And the reason I bring all of this up is to remind you that state Sen. Hannah-Beth Jackson (D-Santa Barbara) has a bill in play that would ban ex-parte communications. The bill has gotten a hardy endorsement from someone who wishes that 24 years ago, he’d worded his legislation the way that Jackson has.

His disinfectant didn’t work, Friedman told me. But Jackson is offering a stronger dose.

Third, you scratch my back.

The Del Norte Triplicate newspaper checked in with me recently to confirm that Coastal Commissioner Martha McClure had cussed me out, as reported in this space. Not only did she, but if there were a Hall of Fame for letting it rip, I’d personally nominate McClure. She really, really didn’t like my questions about a donation several years ago from the domestic partner of the most powerful consultant who lobbies the Coastal Commission.

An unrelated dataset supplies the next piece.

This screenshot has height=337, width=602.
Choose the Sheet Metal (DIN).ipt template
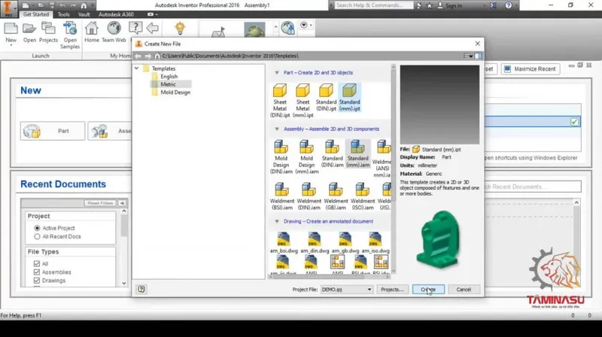pyautogui.click(x=279, y=101)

Now the Triplicate’s Jessica Cejnar has reported that McClure, who is running for reelection as Del Norte County supervisor, has received campaign donations of $750 and $999 from fellow coastal Commissioners Wendy Mitchell and Mark Vargas.

That’s Coastal Commission-style family values.

Mitchell and Vargas voted in February along with McClure — a Brown appointee — to fire the executive director who knew more about the Coastal Act than anyone alive. I guess they’d love to keep the cabal together, even though Lester’s firing demoralized the commission staff and outraged thousands of others.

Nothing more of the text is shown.